**What is required**
In the LA Galaxy 2017 preview below, set down the passage that begins at the words "Let’s begin with" and ends after "whom are injured.", copying it word for word.

The LA Galaxy 2017 Preview

by Luis Baron

The 2017 MLS season is upon us and the Galaxy are ready to begin their long journey towards the playoffs and MLS Cup.

After a turbulent offseason, which saw many veterans retire, fan favorites traded, fresh new talent being signed and young talent called up to the senior team, the Galaxy roster is now set for what should be a roller coaster season.  However, not everything has gone according to plan and the season has yet to start.  Let’s break down this year’s Galaxy team.

Let’s begin with the team’s depth.  There isn’t any.  Unlike last year’s team that had a solid bench filled with players that could start on other teams around the league, this year’s bench is filled with young players unproven at the MLS level.  Any sort of injury to a starter would handicap the team immensely.  Unfortunately, this has already happened and the effects are showing.  The team will start the season without Gyasi Zardes, who hasn’t played with the Galaxy since last August, Robbie Rogers, who is out for an undisclosed amount of time, and Ashley Cole, all of whom are injured.

**Data entries**

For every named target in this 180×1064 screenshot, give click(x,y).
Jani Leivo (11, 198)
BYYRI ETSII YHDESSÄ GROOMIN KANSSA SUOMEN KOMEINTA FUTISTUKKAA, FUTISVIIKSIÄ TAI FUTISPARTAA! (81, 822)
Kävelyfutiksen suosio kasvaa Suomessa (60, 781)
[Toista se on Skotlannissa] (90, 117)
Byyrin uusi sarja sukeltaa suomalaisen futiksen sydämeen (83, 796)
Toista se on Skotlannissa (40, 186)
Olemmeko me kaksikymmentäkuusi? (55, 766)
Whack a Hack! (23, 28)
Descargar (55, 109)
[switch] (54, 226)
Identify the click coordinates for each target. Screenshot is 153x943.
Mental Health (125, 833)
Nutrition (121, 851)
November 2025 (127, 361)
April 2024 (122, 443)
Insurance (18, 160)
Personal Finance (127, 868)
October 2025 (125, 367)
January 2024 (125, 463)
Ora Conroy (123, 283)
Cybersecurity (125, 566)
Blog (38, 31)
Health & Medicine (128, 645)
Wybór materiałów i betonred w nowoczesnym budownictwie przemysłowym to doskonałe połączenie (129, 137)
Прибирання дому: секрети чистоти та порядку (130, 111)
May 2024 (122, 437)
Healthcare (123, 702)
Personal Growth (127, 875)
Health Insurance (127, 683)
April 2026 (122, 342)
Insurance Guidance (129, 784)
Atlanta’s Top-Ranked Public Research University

**Output for this exercise**
Let’s begin with the team’s depth.  There isn’t any.  Unlike last year’s team that had a solid bench filled with players that could start on other teams around the league, this year’s bench is filled with young players unproven at the MLS level.  Any sort of injury to a starter would handicap the team immensely.  Unfortunately, this has already happened and the effects are showing.  The team will start the season without Gyasi Zardes, who hasn’t played with the Galaxy since last August, Robbie Rogers, who is out for an undisclosed amount of time, and Ashley Cole, all of whom are injured.